The winds of change are blowing as we move further into 2017. A new political party has taken up residence in the White House, as control of the executive branch changed hands for the first time in 8 years. With it brings new policy direction surrounding social welfare, foreign policy, taxation, regulation and fiscal spending. While it’s difficult to predict with confidence exactly how things will eventually unfold, change appears inevitable.
Momentum in the economy is beginning to build. 4th quarter GDP was revised up to 2.1%, while 2017 and 2018 forecasts have been steadily rising, despite a traditionally weak first quarter. Consumer sentiment remains healthy, thanks to the improving labor market and growing wages. Corporations are starting to spend on capital projects again, buoyed by the potential for tax relief, fiscal stimulus and deregulation. Reflation is finally beginning to take hold after years of low inflation both domestically and abroad.
Change is also taking place at the Federal Reserve, as members undertake the tenuous process of normalizing monetary policy. In late March, the Fed raised rates by a quarter point for only the 3rd time since before the 2008 financial crisis. Furthermore, the FOMC has communicated the potential for as many as three additional rate hikes later this year. In addition, the Federal Reserve has floated the idea that they could soon begin reducing the size of their balance sheet as part of the normalization process.
Traditionally, any monetary tightening by the Fed has been viewed with skepticism by capital market participants. However, the gradual shift from excessively accommodative monetary policy appears to have been interpreted positively by investors, given the rise in equity markets and the steepening yield curve. Moving from negative real rates to modestly positive rates can be healthy and supportive of the economy and markets by allowing the financial system to function more efficiently. Also promising is the possibility of fiscal stimulus supporting economic growth, which would relieve some of the burden monetary policy has had to bear alone for the past several years.

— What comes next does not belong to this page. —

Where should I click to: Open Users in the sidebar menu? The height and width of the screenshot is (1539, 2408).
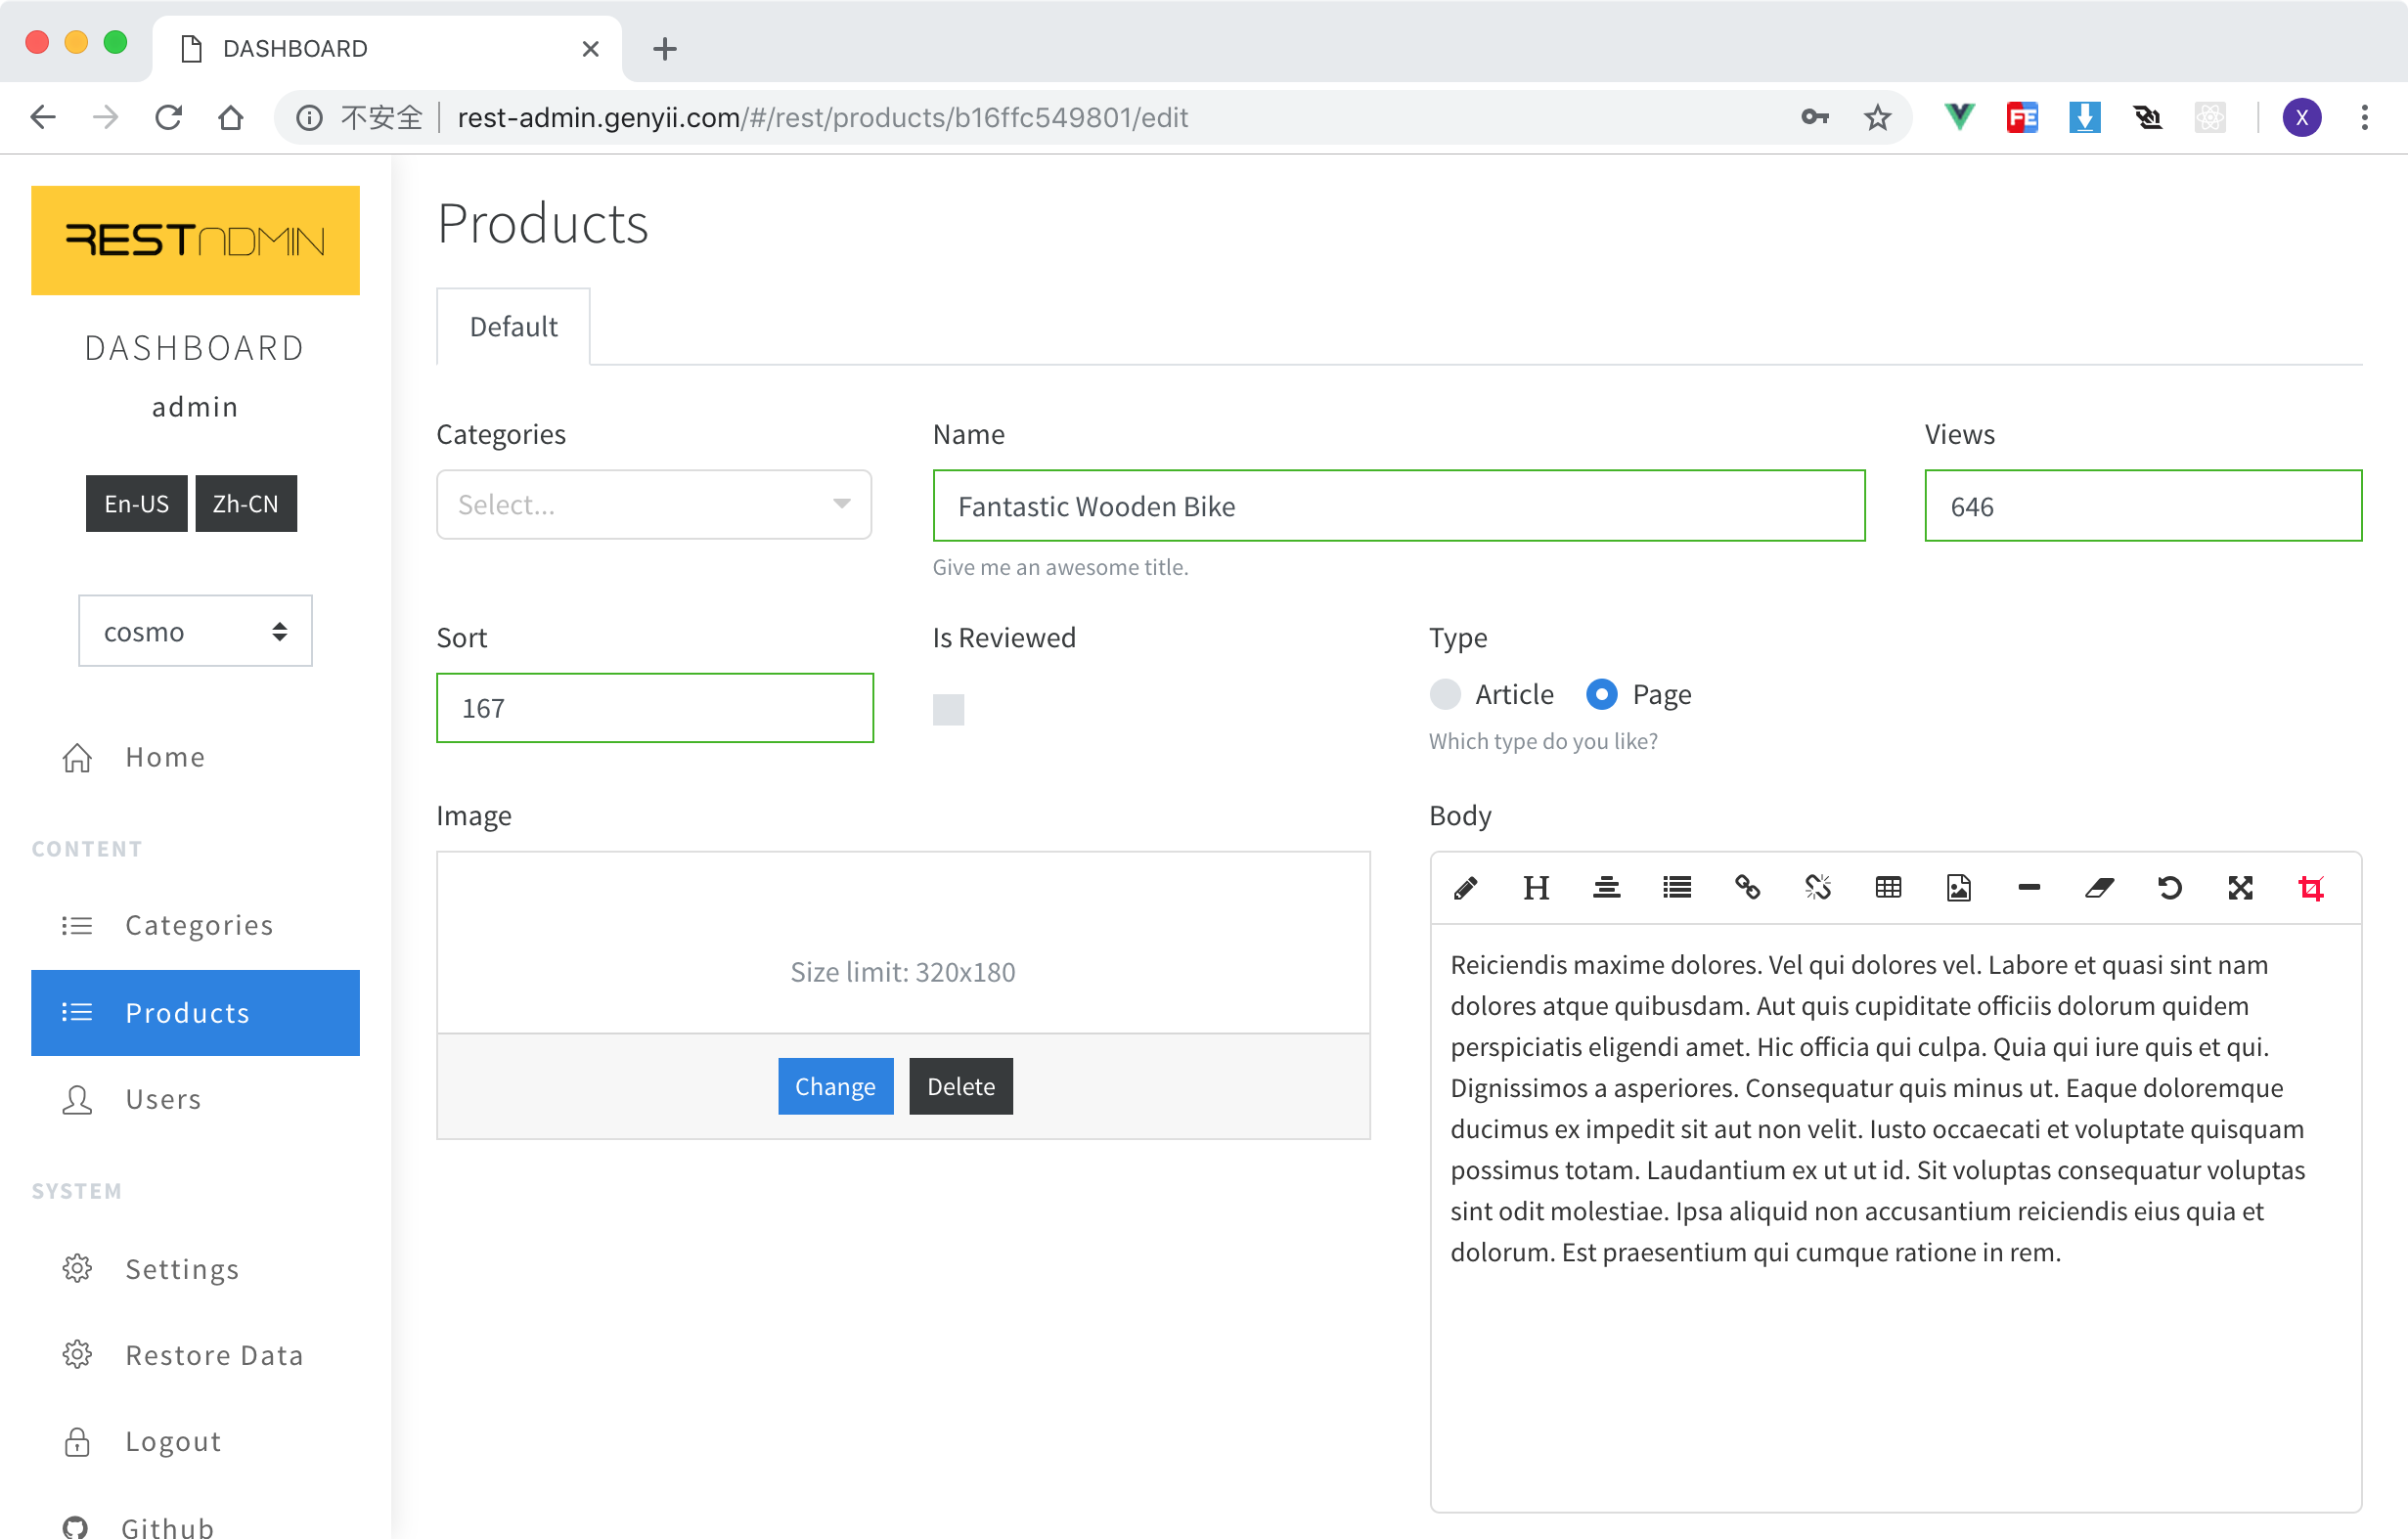tap(163, 1099)
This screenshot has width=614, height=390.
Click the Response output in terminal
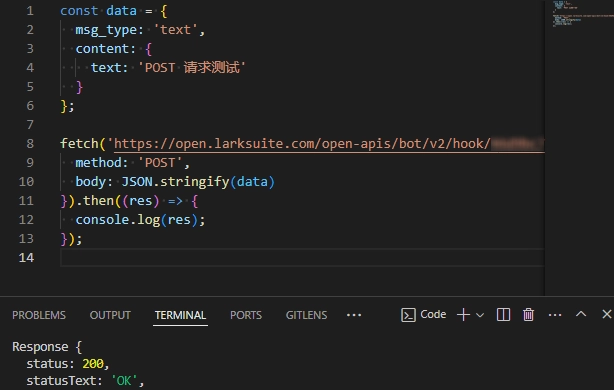(x=40, y=347)
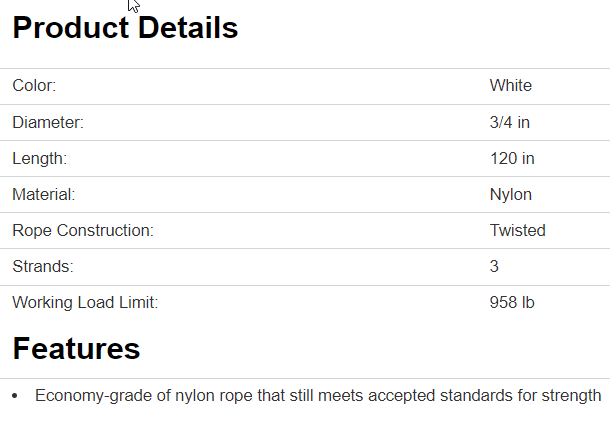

Equity markets began the New Year on a strong note. Investors seem reenergized by the potential combination of pro-business policy changes. While we’ve been in a corporate profit recession for nearly two years now, it finally appears to be over. The final revision of 4th quarter GDP showed that economy-wide, corporate profits have grown in back-to-back quarters for the first time since the second half of 2014. While the actual number was relatively small, the trend bodes well for the private sector’s ability to invest capital in labor, equipment and structures in the near to medium term.
Several factors are supporting the profit reacceleration, including stronger economic growth, a resurgence in the energy sector and stabilizing foreign currency markets. The prospects of corporate tax reform, combined with industry deregulation, are inspiring confidence in company board rooms. Collectively, these should encourage continued private-sector investment and activity, which will strengthen the virtuous loop of economic expansion.
Undoubtedly, there are risks to this narrative. Expectations and optimism are running high regarding policy changes, so any perceived disappointment could shake investors’ confidence and derail the rally. There are also risks to the markets playing out in Europe as pivotal elections take place in France, Germany and Italy, and the UK begins the process of pulling out of the European Union. Not to mention other geopolitical hot spots around the globe. But for now, the economic cycle that began nearly nine years ago seems to have found a second wind.
While talk of policy changes is encouraging, the implementation could prove to be more difficult than many believe. Richly valued stocks are more susceptible to market risk in the form of policy execution disappointment. Now, as is always the case, it is important that portfolios remain broadly diversified across economic sectors and sub asset classes. Attractive valuations are harder to uncover, but can still be found in both domestic and international equities.
For the most part, rates have held the gains achieved over the last couple of quarters. Inflation is slowly starting to pick up and we are seeing these revised expectations play out in the steeper yield curve. We are maintaining an average duration of below five years, but will adjust this tactical stance if rates continue to rise.